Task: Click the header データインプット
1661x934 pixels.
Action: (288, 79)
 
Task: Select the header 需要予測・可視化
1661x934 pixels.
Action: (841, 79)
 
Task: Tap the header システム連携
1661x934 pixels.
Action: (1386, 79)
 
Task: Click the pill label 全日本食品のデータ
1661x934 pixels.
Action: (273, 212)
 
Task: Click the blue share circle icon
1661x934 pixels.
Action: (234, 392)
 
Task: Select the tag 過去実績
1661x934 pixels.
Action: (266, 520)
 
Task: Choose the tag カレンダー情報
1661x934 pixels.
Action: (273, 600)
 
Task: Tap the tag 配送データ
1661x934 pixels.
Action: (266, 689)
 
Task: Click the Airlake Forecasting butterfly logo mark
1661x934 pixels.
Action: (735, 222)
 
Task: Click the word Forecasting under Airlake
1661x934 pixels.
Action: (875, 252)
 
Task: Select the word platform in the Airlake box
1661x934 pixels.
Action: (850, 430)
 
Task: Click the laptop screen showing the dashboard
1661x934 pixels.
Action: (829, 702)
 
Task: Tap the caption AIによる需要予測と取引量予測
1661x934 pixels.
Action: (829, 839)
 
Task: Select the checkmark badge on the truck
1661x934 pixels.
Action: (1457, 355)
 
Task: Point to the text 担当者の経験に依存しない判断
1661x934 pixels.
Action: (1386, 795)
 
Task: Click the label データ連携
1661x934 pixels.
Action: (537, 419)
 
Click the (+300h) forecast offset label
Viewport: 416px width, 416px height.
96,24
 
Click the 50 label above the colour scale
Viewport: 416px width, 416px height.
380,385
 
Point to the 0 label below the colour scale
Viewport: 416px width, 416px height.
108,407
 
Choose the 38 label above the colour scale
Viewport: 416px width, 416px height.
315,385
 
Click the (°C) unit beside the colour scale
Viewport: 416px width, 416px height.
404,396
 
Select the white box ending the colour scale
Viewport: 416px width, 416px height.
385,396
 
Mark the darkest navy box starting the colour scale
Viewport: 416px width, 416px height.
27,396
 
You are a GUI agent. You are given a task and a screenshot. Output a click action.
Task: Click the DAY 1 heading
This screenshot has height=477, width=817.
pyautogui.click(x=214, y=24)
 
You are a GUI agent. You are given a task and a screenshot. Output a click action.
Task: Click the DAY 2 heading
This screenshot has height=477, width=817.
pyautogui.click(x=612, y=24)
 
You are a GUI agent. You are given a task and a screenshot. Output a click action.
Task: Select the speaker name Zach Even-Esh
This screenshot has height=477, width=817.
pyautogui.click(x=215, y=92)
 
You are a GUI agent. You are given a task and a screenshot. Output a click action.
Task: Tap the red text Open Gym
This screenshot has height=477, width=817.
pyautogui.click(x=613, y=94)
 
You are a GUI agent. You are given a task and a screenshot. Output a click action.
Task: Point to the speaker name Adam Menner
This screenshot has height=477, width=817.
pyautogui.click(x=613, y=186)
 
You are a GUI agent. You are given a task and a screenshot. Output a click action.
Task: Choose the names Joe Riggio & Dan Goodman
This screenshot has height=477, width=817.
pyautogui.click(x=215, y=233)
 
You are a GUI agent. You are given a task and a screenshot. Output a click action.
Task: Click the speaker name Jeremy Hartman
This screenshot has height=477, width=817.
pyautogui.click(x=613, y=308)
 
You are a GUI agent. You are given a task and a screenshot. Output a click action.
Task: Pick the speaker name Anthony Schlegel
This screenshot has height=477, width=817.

* * * *

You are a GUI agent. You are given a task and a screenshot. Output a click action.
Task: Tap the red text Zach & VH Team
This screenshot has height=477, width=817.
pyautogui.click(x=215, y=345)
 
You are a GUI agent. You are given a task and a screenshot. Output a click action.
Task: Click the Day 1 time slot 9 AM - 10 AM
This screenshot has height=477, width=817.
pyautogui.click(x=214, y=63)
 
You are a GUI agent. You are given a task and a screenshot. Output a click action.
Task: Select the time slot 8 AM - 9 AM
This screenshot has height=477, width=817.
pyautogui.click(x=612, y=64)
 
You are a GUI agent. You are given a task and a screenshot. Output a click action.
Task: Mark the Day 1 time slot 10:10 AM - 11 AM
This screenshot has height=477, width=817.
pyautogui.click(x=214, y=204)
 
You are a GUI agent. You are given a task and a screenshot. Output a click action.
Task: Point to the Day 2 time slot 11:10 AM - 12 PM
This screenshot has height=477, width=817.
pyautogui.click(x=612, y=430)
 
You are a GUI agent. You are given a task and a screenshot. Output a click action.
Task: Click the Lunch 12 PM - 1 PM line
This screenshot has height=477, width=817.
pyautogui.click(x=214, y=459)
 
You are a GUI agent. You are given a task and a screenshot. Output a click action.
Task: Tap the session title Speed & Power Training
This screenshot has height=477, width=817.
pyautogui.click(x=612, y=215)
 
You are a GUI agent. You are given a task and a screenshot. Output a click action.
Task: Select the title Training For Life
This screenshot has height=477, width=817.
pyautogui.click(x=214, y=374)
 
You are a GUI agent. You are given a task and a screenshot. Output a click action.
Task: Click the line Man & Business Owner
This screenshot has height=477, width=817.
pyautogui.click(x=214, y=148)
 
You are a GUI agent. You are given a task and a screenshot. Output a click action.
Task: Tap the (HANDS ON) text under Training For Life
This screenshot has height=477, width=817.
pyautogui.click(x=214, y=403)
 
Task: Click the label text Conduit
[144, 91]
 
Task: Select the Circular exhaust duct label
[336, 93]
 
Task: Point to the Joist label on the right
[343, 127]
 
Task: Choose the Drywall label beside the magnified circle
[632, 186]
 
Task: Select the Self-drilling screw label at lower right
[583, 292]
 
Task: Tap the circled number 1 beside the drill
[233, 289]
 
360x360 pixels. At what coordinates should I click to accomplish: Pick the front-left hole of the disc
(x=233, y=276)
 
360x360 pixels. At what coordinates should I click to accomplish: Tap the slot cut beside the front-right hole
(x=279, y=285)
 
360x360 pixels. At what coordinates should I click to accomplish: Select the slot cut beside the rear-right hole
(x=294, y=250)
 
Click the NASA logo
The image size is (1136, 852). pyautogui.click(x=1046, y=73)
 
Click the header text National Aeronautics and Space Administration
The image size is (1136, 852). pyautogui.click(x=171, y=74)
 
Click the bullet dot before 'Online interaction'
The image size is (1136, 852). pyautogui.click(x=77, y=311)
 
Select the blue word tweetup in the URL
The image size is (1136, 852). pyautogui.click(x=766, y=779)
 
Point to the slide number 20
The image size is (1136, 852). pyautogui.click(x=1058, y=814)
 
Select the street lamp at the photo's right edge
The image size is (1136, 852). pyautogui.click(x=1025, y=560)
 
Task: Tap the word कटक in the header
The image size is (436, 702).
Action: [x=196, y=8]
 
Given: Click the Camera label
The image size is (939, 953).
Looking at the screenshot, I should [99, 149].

* * * *

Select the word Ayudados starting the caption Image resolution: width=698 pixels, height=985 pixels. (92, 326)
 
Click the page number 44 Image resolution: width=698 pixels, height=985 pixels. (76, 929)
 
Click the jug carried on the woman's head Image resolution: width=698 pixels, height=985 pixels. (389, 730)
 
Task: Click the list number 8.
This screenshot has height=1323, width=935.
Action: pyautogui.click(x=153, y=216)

* * * *

-- DIRECTIONS --
Rewrite the items from the line with "Task: Select the word" to the line with "Action: (1457, 355)", substituting "notebook" for "laptop" and leaving everything else unchanged. Give only those lines.

-- RESULT OF THE EXERCISE --
Task: Select the word platform in the Airlake box
1661x934 pixels.
Action: (850, 430)
 
Task: Click the notebook screen showing the dashboard
1661x934 pixels.
Action: (829, 702)
 
Task: Tap the caption AIによる需要予測と取引量予測
1661x934 pixels.
Action: (829, 839)
 
Task: Select the checkmark badge on the truck
1661x934 pixels.
Action: (1457, 355)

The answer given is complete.